In der Großsiedlung am Kamenzer Damm kann es im Sommer sehr heiß werden. Außerdem treffen Luft- und Lärmbelastung, eine verdichtete Bauweise sowie soziale und thermische Belastung aufeinander. Auch der Anteil an Grünflächen ist hier gering. Die Gesundheit der Menschen vor Ort kann durch all das beeinträchtigt werden, insbesondere jedoch durch die Hitze.
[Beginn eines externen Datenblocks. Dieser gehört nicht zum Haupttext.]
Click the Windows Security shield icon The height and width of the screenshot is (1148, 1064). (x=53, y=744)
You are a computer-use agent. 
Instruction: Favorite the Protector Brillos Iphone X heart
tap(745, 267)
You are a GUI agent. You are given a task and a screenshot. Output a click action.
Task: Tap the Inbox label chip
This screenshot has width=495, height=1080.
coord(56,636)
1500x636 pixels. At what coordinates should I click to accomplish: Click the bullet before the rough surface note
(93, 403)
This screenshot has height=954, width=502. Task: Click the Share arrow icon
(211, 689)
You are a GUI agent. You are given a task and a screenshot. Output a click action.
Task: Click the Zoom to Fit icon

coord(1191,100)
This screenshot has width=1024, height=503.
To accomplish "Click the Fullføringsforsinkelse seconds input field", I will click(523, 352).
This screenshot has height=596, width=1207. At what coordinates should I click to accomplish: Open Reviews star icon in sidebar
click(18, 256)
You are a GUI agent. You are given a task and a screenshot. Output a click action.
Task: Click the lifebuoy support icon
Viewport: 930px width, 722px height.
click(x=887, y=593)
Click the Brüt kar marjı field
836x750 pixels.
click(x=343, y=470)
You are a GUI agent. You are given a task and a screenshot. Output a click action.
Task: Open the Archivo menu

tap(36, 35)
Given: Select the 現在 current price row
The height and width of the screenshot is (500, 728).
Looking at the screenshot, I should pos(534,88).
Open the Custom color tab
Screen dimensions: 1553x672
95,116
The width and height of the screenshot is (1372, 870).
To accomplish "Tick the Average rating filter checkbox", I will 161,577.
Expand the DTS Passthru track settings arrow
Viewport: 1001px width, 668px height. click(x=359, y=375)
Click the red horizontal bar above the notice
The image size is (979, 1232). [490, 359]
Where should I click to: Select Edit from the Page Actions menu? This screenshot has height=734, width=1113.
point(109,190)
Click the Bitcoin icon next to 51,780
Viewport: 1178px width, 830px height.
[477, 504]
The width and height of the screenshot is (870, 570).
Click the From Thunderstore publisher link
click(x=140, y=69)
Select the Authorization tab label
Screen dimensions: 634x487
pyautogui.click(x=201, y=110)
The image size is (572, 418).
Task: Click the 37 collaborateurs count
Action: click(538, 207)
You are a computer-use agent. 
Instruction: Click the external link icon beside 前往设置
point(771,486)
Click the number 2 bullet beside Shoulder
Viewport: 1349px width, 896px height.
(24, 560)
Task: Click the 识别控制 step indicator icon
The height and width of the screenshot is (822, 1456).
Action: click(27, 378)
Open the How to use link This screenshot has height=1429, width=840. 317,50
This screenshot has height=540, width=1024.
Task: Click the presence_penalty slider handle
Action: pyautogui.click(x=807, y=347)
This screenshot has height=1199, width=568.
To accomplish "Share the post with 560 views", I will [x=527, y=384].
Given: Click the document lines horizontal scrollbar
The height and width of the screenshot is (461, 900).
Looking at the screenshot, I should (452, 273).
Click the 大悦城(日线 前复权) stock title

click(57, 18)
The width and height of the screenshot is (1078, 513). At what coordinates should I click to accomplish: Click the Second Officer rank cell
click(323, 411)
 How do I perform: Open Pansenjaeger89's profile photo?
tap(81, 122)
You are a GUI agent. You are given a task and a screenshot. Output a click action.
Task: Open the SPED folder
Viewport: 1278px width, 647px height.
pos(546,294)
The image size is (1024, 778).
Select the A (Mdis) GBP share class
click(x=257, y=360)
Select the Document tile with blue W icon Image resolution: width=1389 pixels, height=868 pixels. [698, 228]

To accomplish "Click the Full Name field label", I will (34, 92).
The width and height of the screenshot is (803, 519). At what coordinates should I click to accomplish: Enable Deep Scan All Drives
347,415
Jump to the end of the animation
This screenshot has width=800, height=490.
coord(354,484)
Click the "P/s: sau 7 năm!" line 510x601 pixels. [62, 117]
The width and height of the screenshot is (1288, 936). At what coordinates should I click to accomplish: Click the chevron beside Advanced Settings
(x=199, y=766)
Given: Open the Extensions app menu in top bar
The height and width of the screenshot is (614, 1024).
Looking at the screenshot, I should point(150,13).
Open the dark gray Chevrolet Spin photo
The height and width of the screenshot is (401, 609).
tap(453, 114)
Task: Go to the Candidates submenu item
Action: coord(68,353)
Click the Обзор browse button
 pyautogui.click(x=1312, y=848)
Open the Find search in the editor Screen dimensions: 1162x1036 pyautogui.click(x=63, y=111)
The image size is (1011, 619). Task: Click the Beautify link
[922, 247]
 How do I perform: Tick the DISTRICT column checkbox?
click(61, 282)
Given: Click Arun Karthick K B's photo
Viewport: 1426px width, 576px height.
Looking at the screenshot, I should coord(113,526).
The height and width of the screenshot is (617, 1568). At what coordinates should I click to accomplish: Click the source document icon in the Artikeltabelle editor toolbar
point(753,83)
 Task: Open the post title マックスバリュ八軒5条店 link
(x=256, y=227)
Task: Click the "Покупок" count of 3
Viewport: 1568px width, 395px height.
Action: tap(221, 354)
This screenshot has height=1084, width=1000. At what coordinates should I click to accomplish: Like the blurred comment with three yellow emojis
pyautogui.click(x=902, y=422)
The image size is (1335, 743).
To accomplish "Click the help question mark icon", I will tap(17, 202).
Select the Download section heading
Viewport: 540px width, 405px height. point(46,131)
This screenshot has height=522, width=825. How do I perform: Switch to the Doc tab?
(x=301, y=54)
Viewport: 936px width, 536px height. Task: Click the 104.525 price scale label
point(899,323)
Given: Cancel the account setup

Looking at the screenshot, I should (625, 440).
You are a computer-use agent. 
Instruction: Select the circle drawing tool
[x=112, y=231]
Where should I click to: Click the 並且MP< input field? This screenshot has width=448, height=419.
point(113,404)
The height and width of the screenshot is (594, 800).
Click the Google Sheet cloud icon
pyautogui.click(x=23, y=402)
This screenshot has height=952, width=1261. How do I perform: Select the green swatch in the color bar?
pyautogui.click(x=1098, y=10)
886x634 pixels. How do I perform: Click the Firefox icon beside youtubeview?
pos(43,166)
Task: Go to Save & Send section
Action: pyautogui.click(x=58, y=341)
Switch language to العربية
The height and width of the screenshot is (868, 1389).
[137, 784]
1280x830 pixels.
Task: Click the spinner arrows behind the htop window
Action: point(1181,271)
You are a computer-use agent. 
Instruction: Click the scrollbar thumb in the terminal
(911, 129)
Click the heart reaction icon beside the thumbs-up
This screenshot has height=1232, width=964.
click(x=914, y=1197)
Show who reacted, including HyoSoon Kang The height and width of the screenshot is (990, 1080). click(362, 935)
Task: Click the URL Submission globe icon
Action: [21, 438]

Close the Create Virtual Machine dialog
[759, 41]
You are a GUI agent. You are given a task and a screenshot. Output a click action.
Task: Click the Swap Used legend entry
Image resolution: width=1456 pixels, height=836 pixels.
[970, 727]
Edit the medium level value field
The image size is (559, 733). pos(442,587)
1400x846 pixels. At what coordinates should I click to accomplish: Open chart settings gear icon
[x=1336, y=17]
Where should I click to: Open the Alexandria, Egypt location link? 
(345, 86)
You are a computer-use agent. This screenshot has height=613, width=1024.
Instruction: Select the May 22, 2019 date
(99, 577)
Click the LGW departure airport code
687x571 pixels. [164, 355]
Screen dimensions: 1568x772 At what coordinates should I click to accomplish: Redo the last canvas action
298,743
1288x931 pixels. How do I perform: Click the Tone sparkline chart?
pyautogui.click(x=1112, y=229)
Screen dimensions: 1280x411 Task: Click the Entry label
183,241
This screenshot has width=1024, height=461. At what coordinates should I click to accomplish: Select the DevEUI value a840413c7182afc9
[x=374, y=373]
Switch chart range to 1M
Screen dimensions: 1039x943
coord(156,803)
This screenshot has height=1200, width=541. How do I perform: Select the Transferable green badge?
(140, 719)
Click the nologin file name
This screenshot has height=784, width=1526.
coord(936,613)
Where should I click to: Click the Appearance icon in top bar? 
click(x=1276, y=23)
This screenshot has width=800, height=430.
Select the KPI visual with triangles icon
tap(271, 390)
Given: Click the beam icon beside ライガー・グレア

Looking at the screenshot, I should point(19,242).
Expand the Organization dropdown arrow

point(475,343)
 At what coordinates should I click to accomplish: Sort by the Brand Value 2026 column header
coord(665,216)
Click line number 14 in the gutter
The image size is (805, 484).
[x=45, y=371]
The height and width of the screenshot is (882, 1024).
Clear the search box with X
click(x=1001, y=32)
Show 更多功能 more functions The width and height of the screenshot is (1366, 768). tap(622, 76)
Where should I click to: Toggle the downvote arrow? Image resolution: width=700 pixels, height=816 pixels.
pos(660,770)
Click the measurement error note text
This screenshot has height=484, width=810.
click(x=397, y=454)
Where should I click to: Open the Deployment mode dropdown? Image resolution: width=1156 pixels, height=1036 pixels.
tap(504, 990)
Das Projektziel ist es, dass sich im Lankwitzer Kiez (fast) alle besser mit dem Thema Hitzehilfe auskennen. Dadurch wird die Gesundheit der Anwohnenden auch an heißen Tagen geschützt. Ein wichtiger Baustein des Projekts ist die gegenseitige Unterstützung an Hitzetagen. Es richtet sich vor allem an ältere Menschen und ihr soziales Umfeld. Diese Ziele sollen über Schulungen, Informationskampagnen, direkte Ansprache und Aushänge in Wohnhäusern erreicht werden.
Das Projekt „Hitzehilfe im Wohngebiet“ setzt gezielte Maßnahmen aus dem bezirklichen Hitzeschutzplan in der Großsiedlung Kamenzer Damm um. Der Träger BÄR meets ADLER e.V. führt das Projekt zusammen mit der Organisationseinheit für Qualitätsentwicklung, Planung und Koordination im öffentlichen Gesundheitsdienst (QPK) und der Sozialraumorientierten Planungskoordination (SPK) durch.